▶ _Written exercise_:
Rewrite the lines starting at the one containing "This screenshot has width=771, height=408." and ending at the one containing "pyautogui.click(x=190, y=335)", with "username link" changed to "profile link" and nothing else altered.

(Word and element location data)
++++

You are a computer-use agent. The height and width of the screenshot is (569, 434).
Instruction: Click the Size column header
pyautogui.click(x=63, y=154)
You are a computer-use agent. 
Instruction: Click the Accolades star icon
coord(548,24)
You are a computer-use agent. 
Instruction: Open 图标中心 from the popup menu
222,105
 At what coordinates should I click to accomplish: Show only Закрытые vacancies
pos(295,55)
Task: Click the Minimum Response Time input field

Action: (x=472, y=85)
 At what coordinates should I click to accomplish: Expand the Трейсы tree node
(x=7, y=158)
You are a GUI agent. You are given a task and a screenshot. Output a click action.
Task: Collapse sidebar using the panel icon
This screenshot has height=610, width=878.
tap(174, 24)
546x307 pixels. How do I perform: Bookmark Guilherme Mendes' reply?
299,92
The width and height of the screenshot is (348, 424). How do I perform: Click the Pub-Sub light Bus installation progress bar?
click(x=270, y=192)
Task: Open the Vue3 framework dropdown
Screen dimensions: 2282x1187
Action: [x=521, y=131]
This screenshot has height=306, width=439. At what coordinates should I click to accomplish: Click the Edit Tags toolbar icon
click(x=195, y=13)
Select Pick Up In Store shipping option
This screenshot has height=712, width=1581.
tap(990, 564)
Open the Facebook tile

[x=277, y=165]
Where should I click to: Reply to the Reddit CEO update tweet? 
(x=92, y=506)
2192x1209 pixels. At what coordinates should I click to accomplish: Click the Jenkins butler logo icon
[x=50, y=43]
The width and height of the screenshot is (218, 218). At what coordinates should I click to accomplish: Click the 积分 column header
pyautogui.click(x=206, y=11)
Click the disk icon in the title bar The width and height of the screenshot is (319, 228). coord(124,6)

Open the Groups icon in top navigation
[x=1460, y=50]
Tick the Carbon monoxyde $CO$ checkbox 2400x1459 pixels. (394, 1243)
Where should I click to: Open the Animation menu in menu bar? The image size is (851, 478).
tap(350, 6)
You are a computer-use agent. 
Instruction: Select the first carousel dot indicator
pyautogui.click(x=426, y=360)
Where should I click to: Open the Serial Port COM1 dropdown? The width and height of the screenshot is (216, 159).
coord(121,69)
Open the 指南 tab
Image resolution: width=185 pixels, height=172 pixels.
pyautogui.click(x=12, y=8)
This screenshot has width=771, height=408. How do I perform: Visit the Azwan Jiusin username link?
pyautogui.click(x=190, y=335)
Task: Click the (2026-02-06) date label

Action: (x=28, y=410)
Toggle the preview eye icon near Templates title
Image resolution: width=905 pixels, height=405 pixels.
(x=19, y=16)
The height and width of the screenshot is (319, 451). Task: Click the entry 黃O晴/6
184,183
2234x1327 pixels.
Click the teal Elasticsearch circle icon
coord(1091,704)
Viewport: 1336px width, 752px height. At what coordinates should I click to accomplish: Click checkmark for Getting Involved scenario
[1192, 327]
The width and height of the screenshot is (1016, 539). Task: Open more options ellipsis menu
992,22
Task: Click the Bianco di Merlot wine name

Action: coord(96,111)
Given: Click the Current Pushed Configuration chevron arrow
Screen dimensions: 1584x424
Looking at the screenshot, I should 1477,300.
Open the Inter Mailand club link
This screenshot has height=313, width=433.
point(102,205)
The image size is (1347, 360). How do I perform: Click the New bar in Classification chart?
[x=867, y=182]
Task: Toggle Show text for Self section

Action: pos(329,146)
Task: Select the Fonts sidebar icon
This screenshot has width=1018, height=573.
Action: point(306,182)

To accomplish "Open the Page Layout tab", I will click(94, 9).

++++

▶ _Answer in full_:
This screenshot has width=771, height=408. How do I perform: Visit the Azwan Jiusin profile link?
pyautogui.click(x=190, y=335)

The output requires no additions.